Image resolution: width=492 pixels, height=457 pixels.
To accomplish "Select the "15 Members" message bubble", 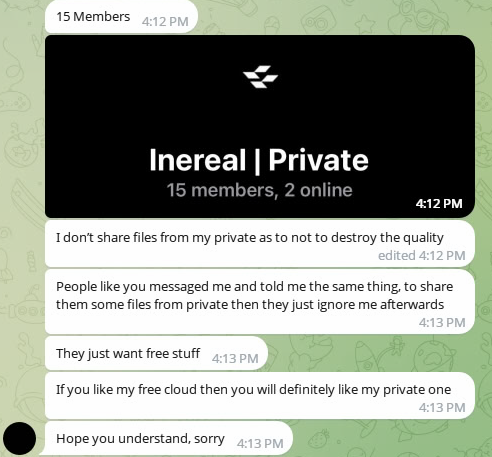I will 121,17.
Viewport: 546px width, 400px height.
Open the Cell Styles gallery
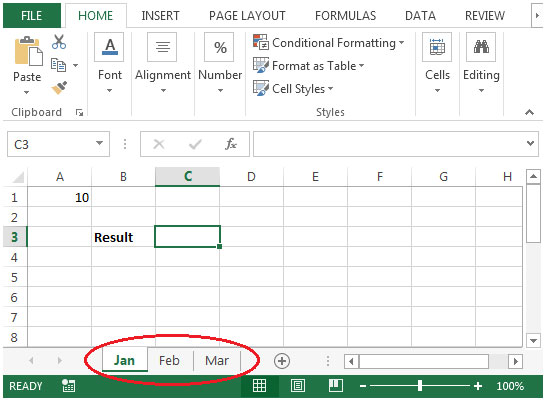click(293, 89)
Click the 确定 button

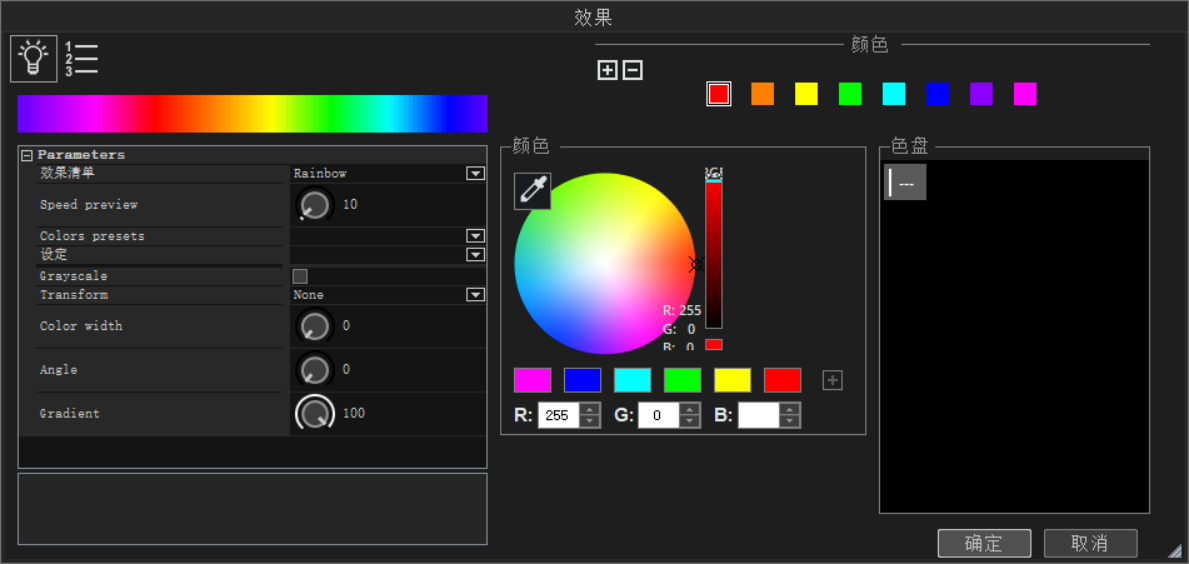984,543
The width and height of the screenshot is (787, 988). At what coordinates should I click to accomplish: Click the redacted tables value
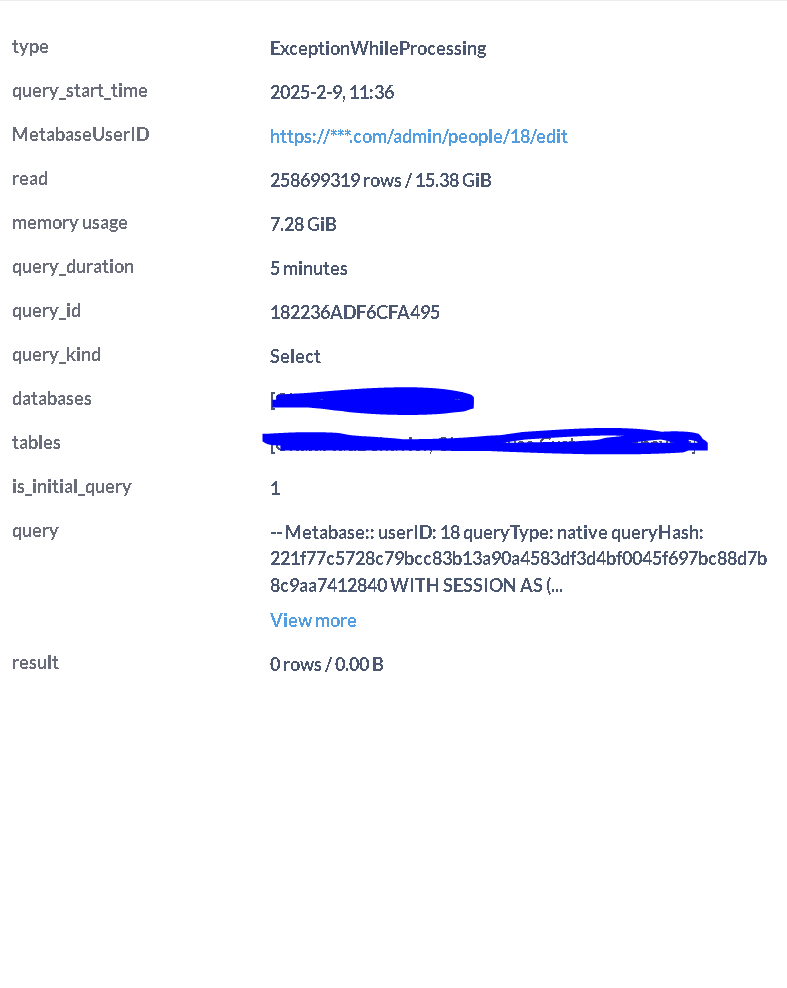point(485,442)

Brief:
Your copy should consist only of the lines from the line holding "Open the Cell Styles gallery" through the final line of the listing above, both included, with all pictures omitted.

Answer to this problem:
Open the Cell Styles gallery
click(293, 89)
Click the 确定 button

984,543
The width and height of the screenshot is (787, 988). At what coordinates should I click to accomplish: Click the redacted tables value
point(485,442)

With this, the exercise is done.